EXERCISE INSTRUCTIONS ▸
Can you return every one of the records below word for word, with each line unchanged?

=== Begin Enclosure ===

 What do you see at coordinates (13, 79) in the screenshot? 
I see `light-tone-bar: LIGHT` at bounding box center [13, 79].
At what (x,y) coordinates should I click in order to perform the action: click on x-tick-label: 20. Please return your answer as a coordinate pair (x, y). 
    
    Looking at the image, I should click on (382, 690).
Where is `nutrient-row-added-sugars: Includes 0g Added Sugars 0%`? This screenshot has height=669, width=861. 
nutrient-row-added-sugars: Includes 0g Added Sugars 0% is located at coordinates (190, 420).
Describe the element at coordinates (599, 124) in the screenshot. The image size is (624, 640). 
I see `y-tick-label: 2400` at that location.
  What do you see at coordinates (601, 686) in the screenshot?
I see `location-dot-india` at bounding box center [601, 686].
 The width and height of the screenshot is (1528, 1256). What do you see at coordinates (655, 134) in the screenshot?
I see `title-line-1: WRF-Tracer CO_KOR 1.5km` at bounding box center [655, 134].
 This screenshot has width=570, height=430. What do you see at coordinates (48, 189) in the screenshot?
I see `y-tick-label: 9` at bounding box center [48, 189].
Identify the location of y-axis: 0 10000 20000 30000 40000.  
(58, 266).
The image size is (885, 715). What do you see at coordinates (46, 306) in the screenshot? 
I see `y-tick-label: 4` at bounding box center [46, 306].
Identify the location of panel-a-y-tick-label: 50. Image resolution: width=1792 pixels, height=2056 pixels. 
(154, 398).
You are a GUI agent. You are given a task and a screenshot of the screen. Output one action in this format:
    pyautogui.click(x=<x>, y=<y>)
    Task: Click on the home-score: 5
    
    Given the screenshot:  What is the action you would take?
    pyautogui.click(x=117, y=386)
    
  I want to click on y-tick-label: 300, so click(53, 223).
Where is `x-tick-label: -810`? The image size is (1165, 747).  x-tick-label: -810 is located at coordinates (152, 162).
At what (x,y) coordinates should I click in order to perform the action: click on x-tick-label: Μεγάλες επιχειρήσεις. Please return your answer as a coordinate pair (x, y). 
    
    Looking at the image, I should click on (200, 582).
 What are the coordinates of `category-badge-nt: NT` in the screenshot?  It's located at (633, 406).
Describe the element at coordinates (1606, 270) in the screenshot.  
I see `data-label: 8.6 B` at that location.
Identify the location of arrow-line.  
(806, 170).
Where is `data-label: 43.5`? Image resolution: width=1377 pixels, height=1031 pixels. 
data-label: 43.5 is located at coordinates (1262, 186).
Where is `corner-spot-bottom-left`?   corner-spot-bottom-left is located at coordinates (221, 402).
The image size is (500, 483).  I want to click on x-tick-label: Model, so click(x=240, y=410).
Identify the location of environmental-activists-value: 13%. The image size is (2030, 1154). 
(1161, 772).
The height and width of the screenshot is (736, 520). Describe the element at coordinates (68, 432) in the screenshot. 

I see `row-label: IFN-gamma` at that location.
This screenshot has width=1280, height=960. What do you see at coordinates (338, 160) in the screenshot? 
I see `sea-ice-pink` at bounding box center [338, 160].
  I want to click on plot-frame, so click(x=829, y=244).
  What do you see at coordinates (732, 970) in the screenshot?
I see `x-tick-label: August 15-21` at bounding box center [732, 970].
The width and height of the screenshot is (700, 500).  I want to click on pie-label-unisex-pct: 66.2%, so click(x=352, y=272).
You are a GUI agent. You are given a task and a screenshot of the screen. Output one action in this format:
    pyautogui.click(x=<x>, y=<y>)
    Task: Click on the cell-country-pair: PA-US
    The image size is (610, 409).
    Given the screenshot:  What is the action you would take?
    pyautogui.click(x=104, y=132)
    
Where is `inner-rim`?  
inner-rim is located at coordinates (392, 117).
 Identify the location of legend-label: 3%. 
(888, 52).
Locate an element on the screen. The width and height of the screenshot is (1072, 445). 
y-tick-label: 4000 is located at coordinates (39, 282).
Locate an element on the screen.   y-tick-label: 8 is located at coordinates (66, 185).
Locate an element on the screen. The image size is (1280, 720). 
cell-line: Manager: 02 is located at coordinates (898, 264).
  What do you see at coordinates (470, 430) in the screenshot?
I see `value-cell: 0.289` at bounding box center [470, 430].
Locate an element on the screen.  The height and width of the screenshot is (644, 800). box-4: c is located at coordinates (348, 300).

=== End Enclosure ===

SOLUTION ▸
 What do you see at coordinates (13, 79) in the screenshot? 
I see `light-tone-bar: LIGHT` at bounding box center [13, 79].
At what (x,y) coordinates should I click in order to perform the action: click on x-tick-label: 20. Please return your answer as a coordinate pair (x, y). 
    
    Looking at the image, I should click on (382, 690).
Where is `nutrient-row-added-sugars: Includes 0g Added Sugars 0%`? This screenshot has height=669, width=861. 
nutrient-row-added-sugars: Includes 0g Added Sugars 0% is located at coordinates (190, 420).
Describe the element at coordinates (599, 124) in the screenshot. The image size is (624, 640). 
I see `y-tick-label: 2400` at that location.
  What do you see at coordinates (601, 686) in the screenshot?
I see `location-dot-india` at bounding box center [601, 686].
 The width and height of the screenshot is (1528, 1256). What do you see at coordinates (655, 134) in the screenshot?
I see `title-line-1: WRF-Tracer CO_KOR 1.5km` at bounding box center [655, 134].
 This screenshot has width=570, height=430. What do you see at coordinates (48, 189) in the screenshot?
I see `y-tick-label: 9` at bounding box center [48, 189].
Identify the location of y-axis: 0 10000 20000 30000 40000.  
(58, 266).
The image size is (885, 715). What do you see at coordinates (46, 306) in the screenshot? 
I see `y-tick-label: 4` at bounding box center [46, 306].
Identify the location of panel-a-y-tick-label: 50. Image resolution: width=1792 pixels, height=2056 pixels. 
(154, 398).
You are a GUI agent. You are given a task and a screenshot of the screen. Output one action in this format:
    pyautogui.click(x=<x>, y=<y>)
    Task: Click on the home-score: 5
    
    Given the screenshot:  What is the action you would take?
    pyautogui.click(x=117, y=386)
    
  I want to click on y-tick-label: 300, so click(53, 223).
Where is `x-tick-label: -810`? The image size is (1165, 747).  x-tick-label: -810 is located at coordinates (152, 162).
At what (x,y) coordinates should I click in order to perform the action: click on x-tick-label: Μεγάλες επιχειρήσεις. Please return your answer as a coordinate pair (x, y). 
    
    Looking at the image, I should click on (200, 582).
 What are the coordinates of `category-badge-nt: NT` in the screenshot?  It's located at (633, 406).
Describe the element at coordinates (1606, 270) in the screenshot.  
I see `data-label: 8.6 B` at that location.
Identify the location of arrow-line.  
(806, 170).
Where is `data-label: 43.5`? Image resolution: width=1377 pixels, height=1031 pixels. 
data-label: 43.5 is located at coordinates (1262, 186).
Where is `corner-spot-bottom-left`?   corner-spot-bottom-left is located at coordinates (221, 402).
The image size is (500, 483).  I want to click on x-tick-label: Model, so click(x=240, y=410).
Identify the location of environmental-activists-value: 13%. The image size is (2030, 1154). 
(1161, 772).
The height and width of the screenshot is (736, 520). Describe the element at coordinates (68, 432) in the screenshot. 

I see `row-label: IFN-gamma` at that location.
This screenshot has width=1280, height=960. What do you see at coordinates (338, 160) in the screenshot? 
I see `sea-ice-pink` at bounding box center [338, 160].
  I want to click on plot-frame, so click(x=829, y=244).
  What do you see at coordinates (732, 970) in the screenshot?
I see `x-tick-label: August 15-21` at bounding box center [732, 970].
The width and height of the screenshot is (700, 500).  I want to click on pie-label-unisex-pct: 66.2%, so click(x=352, y=272).
You are a GUI agent. You are given a task and a screenshot of the screen. Output one action in this format:
    pyautogui.click(x=<x>, y=<y>)
    Task: Click on the cell-country-pair: PA-US
    The image size is (610, 409).
    Given the screenshot:  What is the action you would take?
    pyautogui.click(x=104, y=132)
    
Where is `inner-rim`?  
inner-rim is located at coordinates (392, 117).
 Identify the location of legend-label: 3%. 
(888, 52).
Locate an element on the screen. The width and height of the screenshot is (1072, 445). 
y-tick-label: 4000 is located at coordinates (39, 282).
Locate an element on the screen.   y-tick-label: 8 is located at coordinates (66, 185).
Locate an element on the screen. The image size is (1280, 720). 
cell-line: Manager: 02 is located at coordinates (898, 264).
  What do you see at coordinates (470, 430) in the screenshot?
I see `value-cell: 0.289` at bounding box center [470, 430].
Locate an element on the screen.  The height and width of the screenshot is (644, 800). box-4: c is located at coordinates (348, 300).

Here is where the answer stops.